I have just manually written a html file with the code and images from my app, and the image size attributes worked.

Added after 47 minutes:

This is my printer settings, if that's any help



QPrinter printer(QPrinter::HighResolution);
printer.setOutputFileName(filename);
printer.setOutputFormat(QPrinter::PdfFormat);
doc.print(&printer);
printer.newPage();

ChrisW67
9th February 2015, 04:09
Perhaps it simply does not understand 'C:/Temp/temp.png' rather than a valid file:// URL as the src attribute.
Try file:///c:/temp/temp.png

guiismiti
9th February 2015, 04:54
Still nothing.

I tried using height='20' and width='40', and the image was very short - which indicates that the html tags are not being ignored.

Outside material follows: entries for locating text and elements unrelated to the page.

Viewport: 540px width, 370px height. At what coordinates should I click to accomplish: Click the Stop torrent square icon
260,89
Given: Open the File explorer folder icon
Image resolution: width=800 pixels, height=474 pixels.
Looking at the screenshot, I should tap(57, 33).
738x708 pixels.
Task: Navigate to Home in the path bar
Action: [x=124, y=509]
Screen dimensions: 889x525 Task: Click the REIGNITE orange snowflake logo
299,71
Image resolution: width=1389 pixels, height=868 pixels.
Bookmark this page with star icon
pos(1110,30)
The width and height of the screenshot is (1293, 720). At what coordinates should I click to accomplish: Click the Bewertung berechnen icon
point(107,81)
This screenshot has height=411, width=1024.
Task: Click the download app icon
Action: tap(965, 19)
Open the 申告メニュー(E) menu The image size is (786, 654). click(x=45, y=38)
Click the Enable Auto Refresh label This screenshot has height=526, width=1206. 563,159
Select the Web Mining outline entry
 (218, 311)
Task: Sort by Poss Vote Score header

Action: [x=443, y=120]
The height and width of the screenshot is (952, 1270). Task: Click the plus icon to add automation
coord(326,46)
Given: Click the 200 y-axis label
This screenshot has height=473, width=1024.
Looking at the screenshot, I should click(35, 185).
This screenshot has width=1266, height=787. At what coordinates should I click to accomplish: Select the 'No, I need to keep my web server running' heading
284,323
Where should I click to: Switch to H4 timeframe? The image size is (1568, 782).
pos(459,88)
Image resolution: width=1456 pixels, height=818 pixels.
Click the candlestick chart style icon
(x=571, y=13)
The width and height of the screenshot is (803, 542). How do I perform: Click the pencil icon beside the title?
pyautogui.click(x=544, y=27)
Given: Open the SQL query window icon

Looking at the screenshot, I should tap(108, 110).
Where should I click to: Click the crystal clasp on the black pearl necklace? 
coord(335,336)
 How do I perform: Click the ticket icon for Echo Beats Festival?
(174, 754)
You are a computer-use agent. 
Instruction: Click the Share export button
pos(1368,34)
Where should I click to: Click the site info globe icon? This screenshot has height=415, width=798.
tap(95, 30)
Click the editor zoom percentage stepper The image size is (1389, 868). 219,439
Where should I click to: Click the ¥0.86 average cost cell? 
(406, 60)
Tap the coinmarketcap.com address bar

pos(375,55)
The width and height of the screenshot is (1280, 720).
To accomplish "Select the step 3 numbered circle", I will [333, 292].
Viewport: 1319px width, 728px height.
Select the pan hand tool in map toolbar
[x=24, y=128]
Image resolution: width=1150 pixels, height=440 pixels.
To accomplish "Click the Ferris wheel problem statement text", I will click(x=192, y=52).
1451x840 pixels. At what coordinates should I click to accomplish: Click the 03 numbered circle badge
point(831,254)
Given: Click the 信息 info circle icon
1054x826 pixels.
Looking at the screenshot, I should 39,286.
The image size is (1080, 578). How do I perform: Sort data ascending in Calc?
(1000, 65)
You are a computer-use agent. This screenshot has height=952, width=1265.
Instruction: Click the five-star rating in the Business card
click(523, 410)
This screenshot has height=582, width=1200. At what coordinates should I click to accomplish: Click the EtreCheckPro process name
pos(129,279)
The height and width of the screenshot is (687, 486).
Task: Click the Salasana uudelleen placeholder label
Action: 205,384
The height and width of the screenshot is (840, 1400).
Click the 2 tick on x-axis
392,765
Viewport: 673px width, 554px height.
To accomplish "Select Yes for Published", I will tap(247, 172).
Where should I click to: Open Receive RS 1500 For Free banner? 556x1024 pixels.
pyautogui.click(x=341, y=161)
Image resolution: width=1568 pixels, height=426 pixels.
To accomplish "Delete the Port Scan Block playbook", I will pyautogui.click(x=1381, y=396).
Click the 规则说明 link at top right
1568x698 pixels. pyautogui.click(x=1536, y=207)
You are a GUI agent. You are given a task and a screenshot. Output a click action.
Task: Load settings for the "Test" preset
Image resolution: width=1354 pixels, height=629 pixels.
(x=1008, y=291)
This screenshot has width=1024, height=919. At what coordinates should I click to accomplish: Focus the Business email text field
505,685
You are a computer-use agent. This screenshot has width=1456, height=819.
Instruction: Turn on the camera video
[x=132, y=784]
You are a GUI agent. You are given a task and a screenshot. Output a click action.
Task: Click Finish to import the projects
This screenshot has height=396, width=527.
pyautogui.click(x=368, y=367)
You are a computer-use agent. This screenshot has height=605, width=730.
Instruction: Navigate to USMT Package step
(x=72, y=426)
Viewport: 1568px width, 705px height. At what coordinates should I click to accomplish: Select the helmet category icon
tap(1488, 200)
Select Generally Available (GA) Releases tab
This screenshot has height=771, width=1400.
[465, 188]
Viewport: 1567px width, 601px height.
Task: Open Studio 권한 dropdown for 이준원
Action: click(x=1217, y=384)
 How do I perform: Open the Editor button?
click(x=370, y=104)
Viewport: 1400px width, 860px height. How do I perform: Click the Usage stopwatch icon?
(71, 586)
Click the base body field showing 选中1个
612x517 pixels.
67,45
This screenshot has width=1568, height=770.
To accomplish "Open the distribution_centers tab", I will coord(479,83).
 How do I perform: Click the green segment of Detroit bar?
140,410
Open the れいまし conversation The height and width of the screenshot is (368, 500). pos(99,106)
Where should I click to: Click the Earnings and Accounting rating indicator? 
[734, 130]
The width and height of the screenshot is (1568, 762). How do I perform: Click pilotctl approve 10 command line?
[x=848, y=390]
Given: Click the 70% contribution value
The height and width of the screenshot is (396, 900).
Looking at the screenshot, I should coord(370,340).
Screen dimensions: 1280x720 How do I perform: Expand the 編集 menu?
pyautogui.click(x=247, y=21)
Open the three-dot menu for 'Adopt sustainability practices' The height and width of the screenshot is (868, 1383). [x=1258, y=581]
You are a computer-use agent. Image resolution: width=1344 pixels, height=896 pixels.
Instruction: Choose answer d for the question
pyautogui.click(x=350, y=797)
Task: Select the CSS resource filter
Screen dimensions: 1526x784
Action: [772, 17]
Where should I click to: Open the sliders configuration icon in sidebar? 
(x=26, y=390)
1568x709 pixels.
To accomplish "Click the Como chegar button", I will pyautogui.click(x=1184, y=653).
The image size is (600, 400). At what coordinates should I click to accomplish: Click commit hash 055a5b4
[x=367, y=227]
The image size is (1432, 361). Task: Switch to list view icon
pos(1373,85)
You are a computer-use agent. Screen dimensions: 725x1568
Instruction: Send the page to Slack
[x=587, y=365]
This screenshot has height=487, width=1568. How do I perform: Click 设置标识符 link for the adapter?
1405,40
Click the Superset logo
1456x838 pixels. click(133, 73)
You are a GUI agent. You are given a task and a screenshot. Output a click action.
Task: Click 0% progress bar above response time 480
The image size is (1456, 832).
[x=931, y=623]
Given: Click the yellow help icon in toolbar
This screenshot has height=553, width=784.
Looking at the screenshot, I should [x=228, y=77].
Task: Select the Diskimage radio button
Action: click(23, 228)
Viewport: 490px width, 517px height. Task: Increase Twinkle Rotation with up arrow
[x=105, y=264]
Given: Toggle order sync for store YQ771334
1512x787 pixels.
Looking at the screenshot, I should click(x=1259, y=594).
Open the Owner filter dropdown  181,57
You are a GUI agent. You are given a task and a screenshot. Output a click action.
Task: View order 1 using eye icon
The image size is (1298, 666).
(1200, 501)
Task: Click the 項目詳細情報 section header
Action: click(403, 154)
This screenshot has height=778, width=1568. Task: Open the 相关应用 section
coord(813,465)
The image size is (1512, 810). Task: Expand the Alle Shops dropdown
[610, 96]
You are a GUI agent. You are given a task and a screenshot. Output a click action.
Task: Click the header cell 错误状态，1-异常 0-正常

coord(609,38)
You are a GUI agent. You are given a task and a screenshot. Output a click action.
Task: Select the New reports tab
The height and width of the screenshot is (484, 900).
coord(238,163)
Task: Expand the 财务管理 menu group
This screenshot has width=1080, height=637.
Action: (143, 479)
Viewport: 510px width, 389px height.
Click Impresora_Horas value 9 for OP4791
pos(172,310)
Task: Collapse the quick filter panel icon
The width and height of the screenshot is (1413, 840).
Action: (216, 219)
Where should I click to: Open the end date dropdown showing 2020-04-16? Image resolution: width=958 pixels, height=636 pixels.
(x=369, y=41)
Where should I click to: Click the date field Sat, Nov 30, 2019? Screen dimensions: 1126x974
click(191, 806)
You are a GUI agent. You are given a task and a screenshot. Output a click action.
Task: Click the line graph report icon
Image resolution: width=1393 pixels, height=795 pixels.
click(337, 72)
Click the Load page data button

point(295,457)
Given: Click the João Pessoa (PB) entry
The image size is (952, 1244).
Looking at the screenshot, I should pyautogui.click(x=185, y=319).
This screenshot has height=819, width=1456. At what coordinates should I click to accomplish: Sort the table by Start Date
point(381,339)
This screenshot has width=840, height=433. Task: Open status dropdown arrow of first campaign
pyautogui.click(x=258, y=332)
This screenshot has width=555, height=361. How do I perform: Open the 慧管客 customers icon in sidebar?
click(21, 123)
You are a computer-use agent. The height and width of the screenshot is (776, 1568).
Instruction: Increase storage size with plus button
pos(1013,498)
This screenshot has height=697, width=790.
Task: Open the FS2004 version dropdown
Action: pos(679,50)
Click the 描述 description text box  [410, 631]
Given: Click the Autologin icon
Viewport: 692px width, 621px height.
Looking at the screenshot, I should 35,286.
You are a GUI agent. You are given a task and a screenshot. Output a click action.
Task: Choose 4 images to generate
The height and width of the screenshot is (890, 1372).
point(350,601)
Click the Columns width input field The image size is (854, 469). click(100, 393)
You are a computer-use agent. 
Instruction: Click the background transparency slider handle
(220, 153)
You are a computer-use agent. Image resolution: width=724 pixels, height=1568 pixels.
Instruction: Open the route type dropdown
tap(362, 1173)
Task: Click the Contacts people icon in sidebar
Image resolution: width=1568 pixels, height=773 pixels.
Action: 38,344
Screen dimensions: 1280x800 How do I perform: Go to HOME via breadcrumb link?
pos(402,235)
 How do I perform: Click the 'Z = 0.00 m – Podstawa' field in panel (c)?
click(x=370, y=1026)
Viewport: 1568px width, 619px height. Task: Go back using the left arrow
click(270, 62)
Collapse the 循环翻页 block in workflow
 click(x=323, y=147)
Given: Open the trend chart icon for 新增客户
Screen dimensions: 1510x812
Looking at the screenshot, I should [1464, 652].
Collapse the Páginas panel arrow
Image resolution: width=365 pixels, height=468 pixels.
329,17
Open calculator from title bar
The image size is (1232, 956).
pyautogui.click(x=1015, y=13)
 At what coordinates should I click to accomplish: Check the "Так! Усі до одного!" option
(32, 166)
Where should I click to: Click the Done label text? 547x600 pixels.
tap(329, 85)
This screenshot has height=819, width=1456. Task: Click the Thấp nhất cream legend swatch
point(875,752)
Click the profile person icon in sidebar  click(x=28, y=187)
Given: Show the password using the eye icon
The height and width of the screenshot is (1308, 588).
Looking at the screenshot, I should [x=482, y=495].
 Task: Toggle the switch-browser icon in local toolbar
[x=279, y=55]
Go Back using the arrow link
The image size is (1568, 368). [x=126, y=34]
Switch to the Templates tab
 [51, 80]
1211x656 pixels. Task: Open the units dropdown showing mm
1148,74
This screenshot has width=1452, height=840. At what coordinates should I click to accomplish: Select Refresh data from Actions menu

The thing is, either QTextDocument or QPrinter is stretching the file when it's drawn on the pdf. Been on it for all these hours now, can't find anything.

d_stranz
9th February 2015, 18:56
Maybe it has nothing to do with the HTML attributes, but is a setting on either QTextDocument or QPrinter that needs to be changed. When doing ordinary printing in Windows (ie. not through Qt, but Adobe Reader for example) some printer drivers give the option of "fit to page" or something like that. Perhaps this is what is going on.

What happens if you print to an actual piece of paper (not through a PDF printer, but a real physical one)?

Sorry we can't be of more help. I know it is frustrating.

guiismiti
9th February 2015, 19:31
My printer is damaged right now, can't test it.

When I open the PDF file with acrobat, copy the chart and paste it on paint, I get a 621x241 image, which is the unstretched resolution... I tried opening the pdf with chrome or with the linux viewer, and the image is still stretched.

I had to use a workaround - got the image new size and determined the approximate stretching proportion, and reduced the width and height that are set in the html tags. The resolution is almost perfect now, it will be enough.